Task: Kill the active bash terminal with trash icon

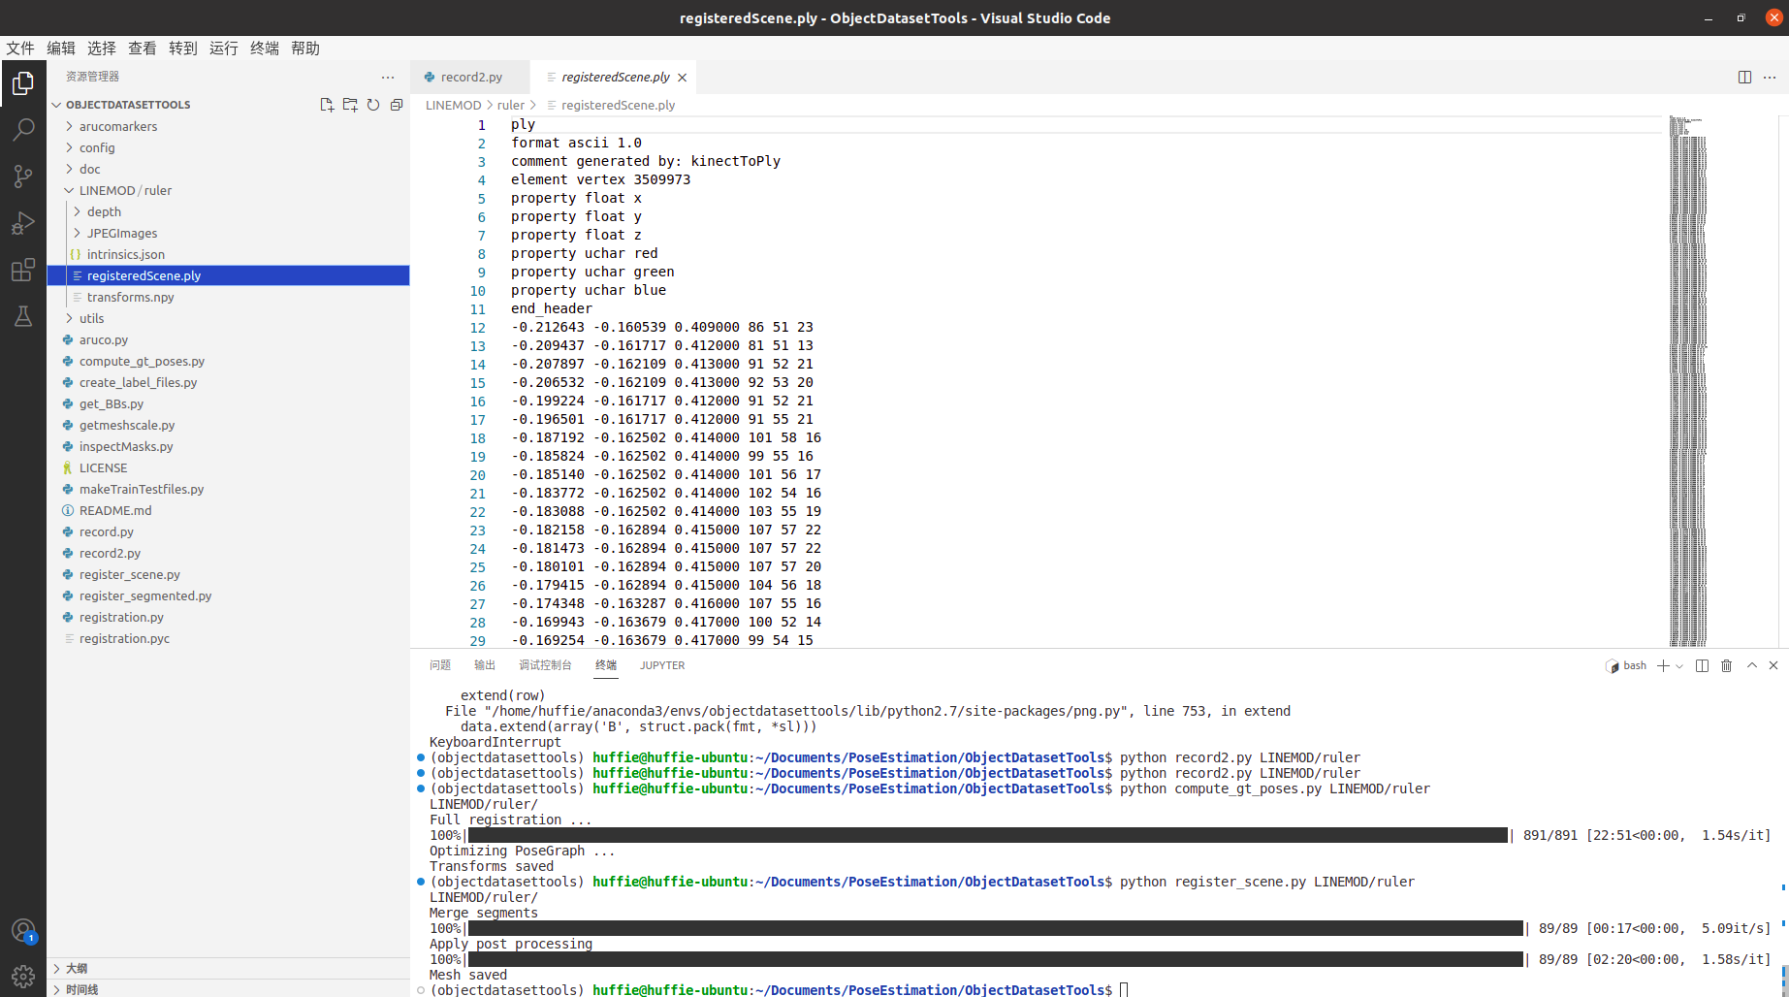Action: tap(1726, 665)
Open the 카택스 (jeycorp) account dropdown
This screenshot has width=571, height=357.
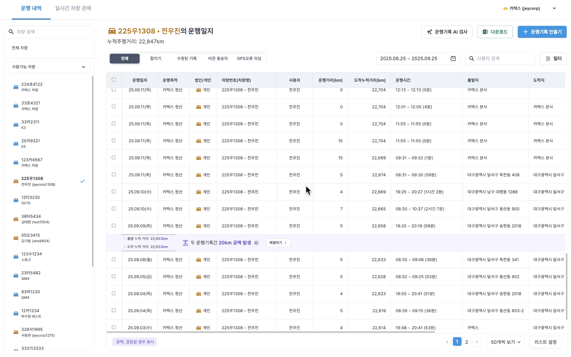click(554, 8)
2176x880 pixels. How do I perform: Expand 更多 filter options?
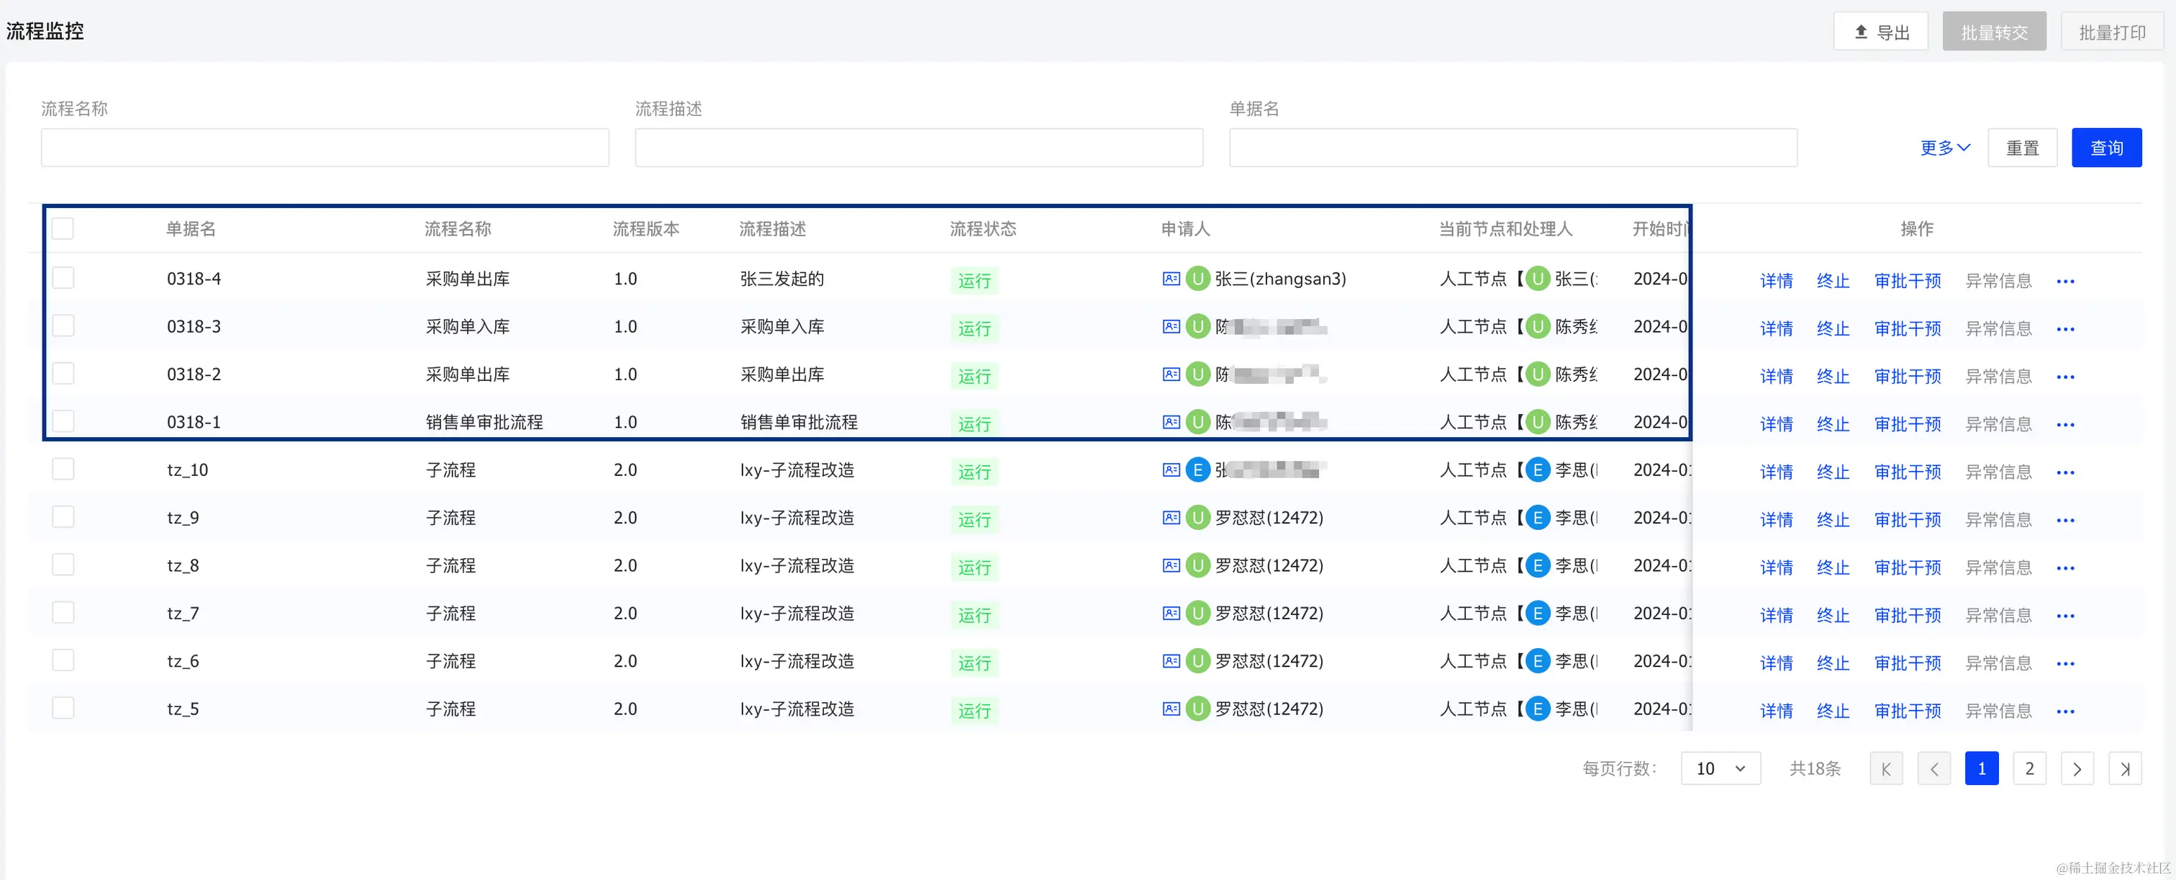pyautogui.click(x=1945, y=148)
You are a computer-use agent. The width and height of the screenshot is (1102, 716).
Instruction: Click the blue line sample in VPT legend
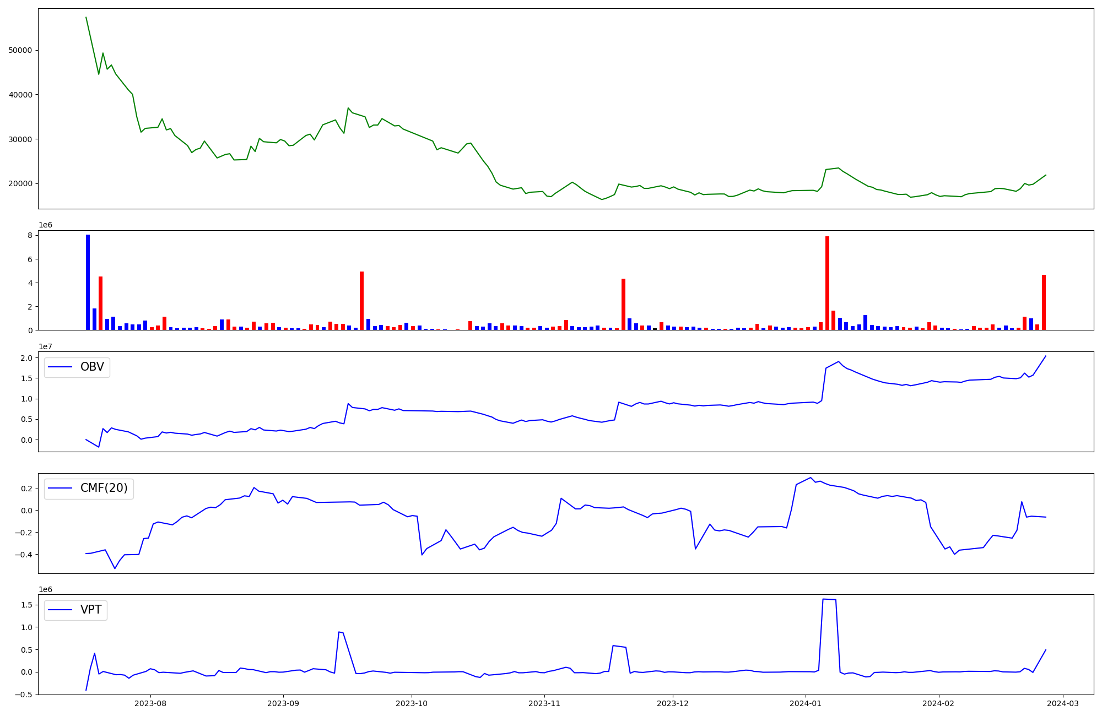pos(61,610)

-=-=-

• **TASK DETAILS**: Print the whole listing again exactly, please. No pictures.

• **TASK ANSWER**:
Task: Kill the active bash terminal with trash icon

Action: tap(1726, 665)
Open the 카택스 (jeycorp) account dropdown
This screenshot has width=571, height=357.
click(554, 8)
2176x880 pixels. How do I perform: Expand 更多 filter options?
pyautogui.click(x=1945, y=148)
You are a computer-use agent. The width and height of the screenshot is (1102, 716).
Instruction: Click the blue line sample in VPT legend
pos(61,610)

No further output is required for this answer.